Equivalent of Iconv.Conv("Utf-8//Ignore",...) in Ruby 1.9.X

Equivalent of Iconv.conv(UTF-8//IGNORE,...) in Ruby 1.9.X?

I thought this was it:

string.encode("UTF-8", :invalid => :replace, :undef => :replace, :replace => "?")

will replace all knowns with '?'.

To ignore all unknowns, :replace => '':

string.encode("UTF-8", :invalid => :replace, :undef => :replace, :replace => "")

Edit:

I'm not sure this is reliable. I've gone into paranoid-mode, and have been using:

string.encode("UTF-8", ...).force_encoding('UTF-8')

Script seems to be running, ok now. But I'm pretty sure I'd gotten errors with this earlier.

Edit 2:

Even with this, I continue to get intermittant errors. Not every time, mind you. Just sometimes.

How to change deprecated iconv to String#encode for invalid UTF8 correction

The question that Martijn linked to has what seem to be the two best ways to do that, but Martijn made an understandable but incorrect change when copying the second approach to his answer here. Doing .encode('UTF-8', <options>).encode('UTF-8') doesn't work. As indicated in the original answer in the other question, the key is to encode to a different encoding, then back to UTF-8. If your original string is already flagged as UTF-8 in ruby's internals then ruby will ignore any call to encode it as UTF-8.

In the following examples I'm going to use "a#{0xFF.chr}b".force_encoding('UTF-8') to produce a string that ruby believes is UTF-8 but which contains invalid UTF-8 bytes.

1.9.3p194 :019 > "a#{0xFF.chr}b".force_encoding('UTF-8')
=> "a\xFFb"
1.9.3p194 :020 > "#{0xFF.chr}".force_encoding('UTF-8').encoding
=> #<Encoding:UTF-8>

Note how encoding to UTF-8 does nothing:

1.9.3p194 :016 > "a#{0xFF.chr}b".force_encoding('UTF-8').encode('UTF-8', :invalid => :replace, :replace => '').encode('UTF-8')
=> "a\xFFb"

But encoding to something else (UTF-16) and then back to UTF-8 cleans up the string:

1.9.3p194 :017 > "a#{0xFF.chr}b".force_encoding('UTF-8').encode('UTF-16', :invalid => :replace, :replace => '').encode('UTF-8')
=> "ab"

UTF-8 conversion not working with String#encode but Iconv

In your call to String#encode you don’t specify a source encoding. Ruby is using the strings current encoding as the source, which appears to be UTF-8, and according to the docs:

Please note that conversion from an encoding enc to the same encoding enc is a no-op, i.e. the receiver is returned without any changes, and no exceptions are raised, even if there are invalid bytes.

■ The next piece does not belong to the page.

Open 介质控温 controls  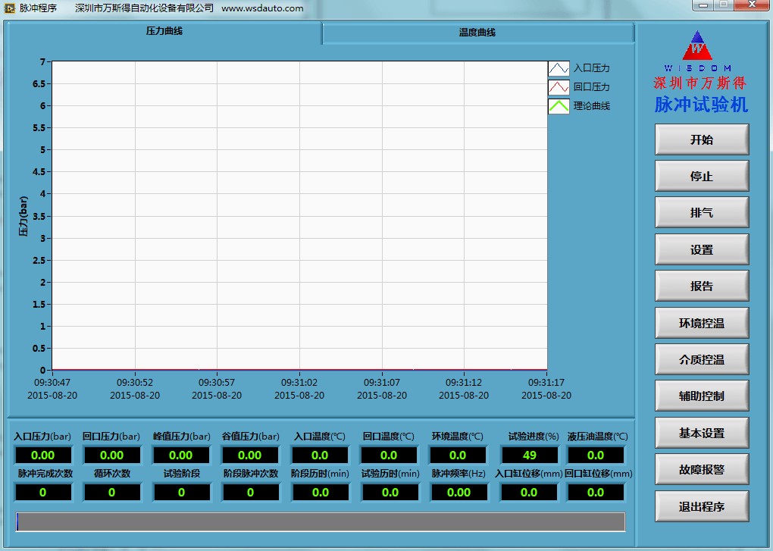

In other words the call has no effect, and leaves the bytes in the string as they are, encoded as ISO-8859-1. The next call to gsub then tries to interpret these bytes as UTF-8, and since they are invalid (they are unchanged from ISO-8859-1) you get the error you see.

String#encode has a a form that accepts the source encoding as the second parameter, so you can explicitly specify it, similarly to what you are doing with Iconv. Try this:

git_log = git_log.encode(Encoding::UTF_8,
Encoding::ISO_8859_1,
:invalid => :replace,
:undef => :replace,
:replace => '')

You could also use the ! form in this case, which has the same effect:

git_log.encode!(Encoding::UTF_8,
Encoding::ISO_8859_1,
:invalid => :replace,
:undef => :replace,
:replace => '')

Ruby converting string encoding from ISO-8859-1 to UTF-8 not working

You assign a string, in UTF-8. It contains ä. UTF-8 represents ä with two bytes.

string = 'ä'
string.encoding
# => #<Encoding:UTF-8>
string.length
# 1
string.bytes
# [195, 164]

Then you force the bytes to be interpreted as if they were ISO-8859-1, without actually changing the underlying representation. This does not contain ä any more. It contains two characters, Ã and ¤.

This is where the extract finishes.